本例患儿凝血常规检查示PT延长、APTT正常,FⅦ仅为0.9%,诊断明确。该患儿发病于新生儿期,发病年龄仅5d,首先表现为脐部出血不止,后出现胸腔反复积血、膀胱出血,反复皮肤瘀斑,最后死于颅内出血,一度误诊为维生素K缺乏、新生儿肺炎合并胸腔积液,最终查凝血因子确诊为遗传性FⅦ缺乏症,其父母、胞姐无异常,FⅦ仅为0.9%,该患儿应属纯合子。提示对新生儿及小于3个月有出血倾向的婴儿,在注射维生素K1无效情况下,若存在PT延长,APTT正常,应做凝血因子检测,以免误诊。
参考文献:
[1]丁秋兰,王鸿利,王学锋,等.双重杂合性突变Arg304Gln和Arg304Trp导致的遗传性凝血因子缺陷症[J].中华医学遗传学杂志,2003,20(4): 11-15.
[2]Arellano-Rodrigo E,Gironellam,Nicolau I,et al.Clinicalmanagement of thrombosis in inherited factorⅦdeficiency: adescription of two cases[J].Thromb Haemost,2009,101(2): 402-404.
[3]Alexander B,Goldstein R,Landwehr G,et al.Congenital SPCAdeficiency: a hitherto unrecognized coagulationdefect with hemorrhage rectified by serum and serum fractions[J].J Clin Invest,1951,30(6): 596-608.
[4]Landaud,Rosenberg N,Zivelin A,et al.Familial factor VIIdeficiency with foetal and neonatal fatal cerebral haemorrhage associated with homozygosis to Gly180Argmutation[J].Haemophilia,2009,15(3): 774-778.
[5]Karimim,Shafieian R.Prophylactic effect of recombinant factor VIIa with congenital factorⅦdeficiency[J].Haemophilia,2008,14(4): 851-852.
[6]魏文金,张勤,郭宏湘,等.先天性遗传性凝血因子Ⅶ缺乏症合并肾上腺出血一例[J].中国新生儿科杂志,2014,29(4): 275.

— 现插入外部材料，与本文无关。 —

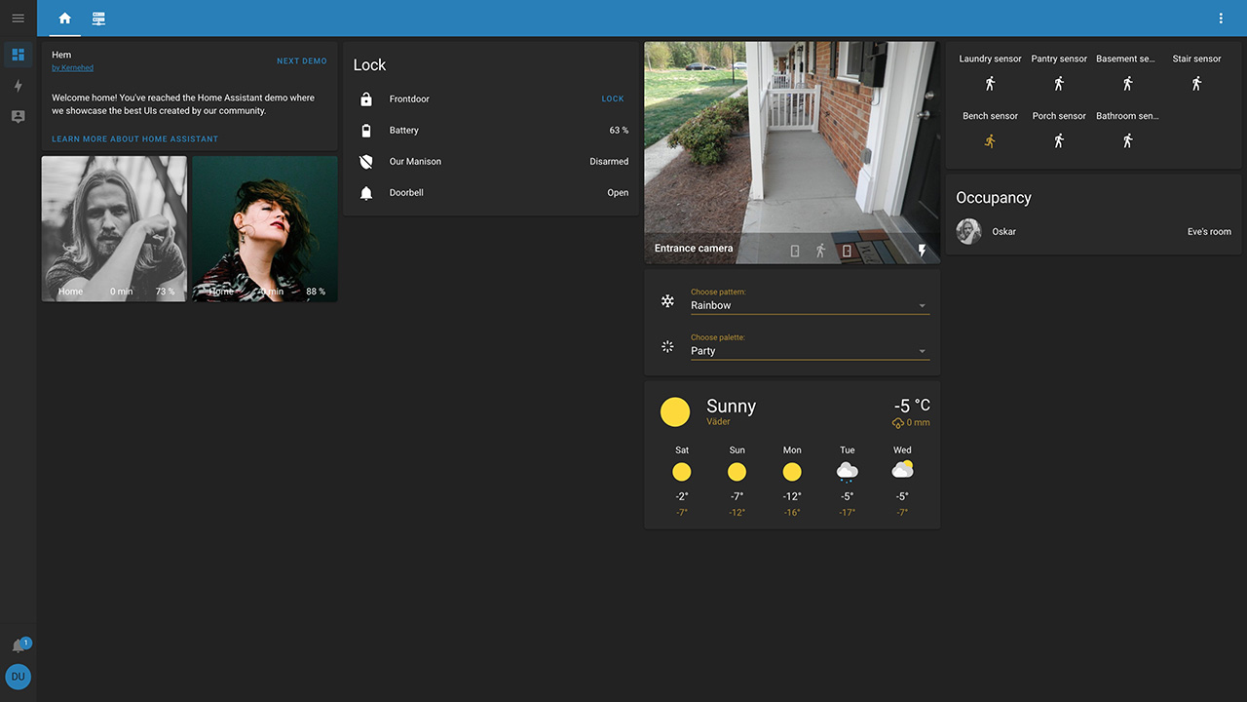Open the by Kernehed link

(x=72, y=66)
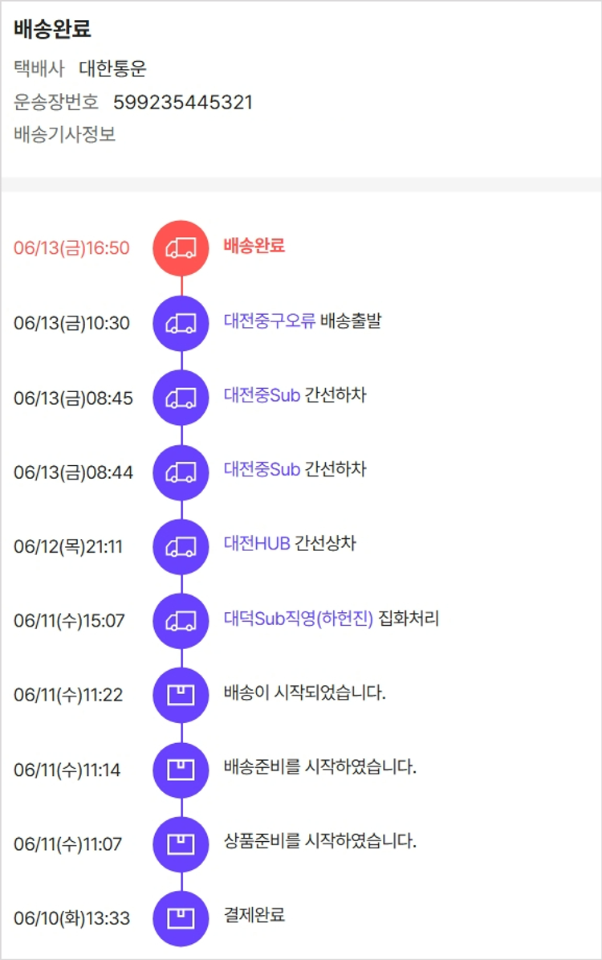Click truck icon for 06/13(금)08:44 entry
This screenshot has width=602, height=960.
181,472
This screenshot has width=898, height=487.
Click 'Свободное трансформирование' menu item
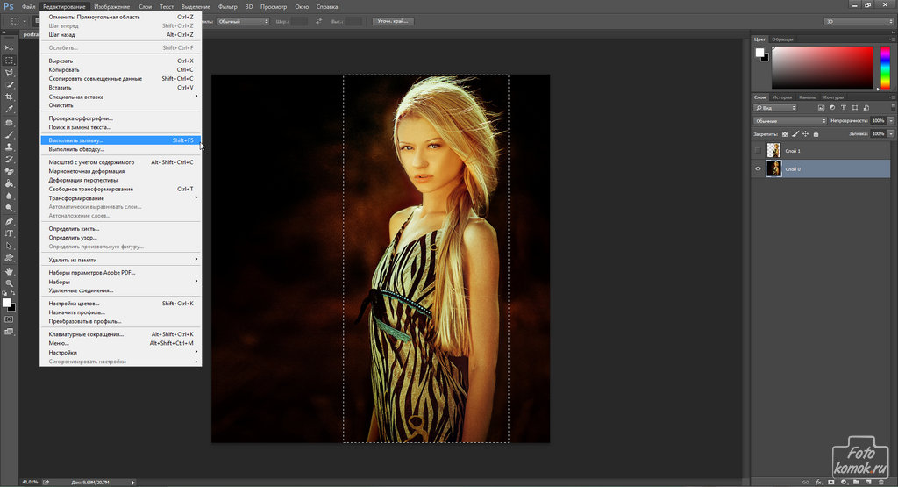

[7]Napolitanom,Giansily-Blaizotm,Dolce A,et al.Prophylaxis in congenital factor VIIdeficiency: indications,efficacy and safety.Results from the seven treatment evaluation registry(STER)[J].Haematologica,2013,98(4): 538-544.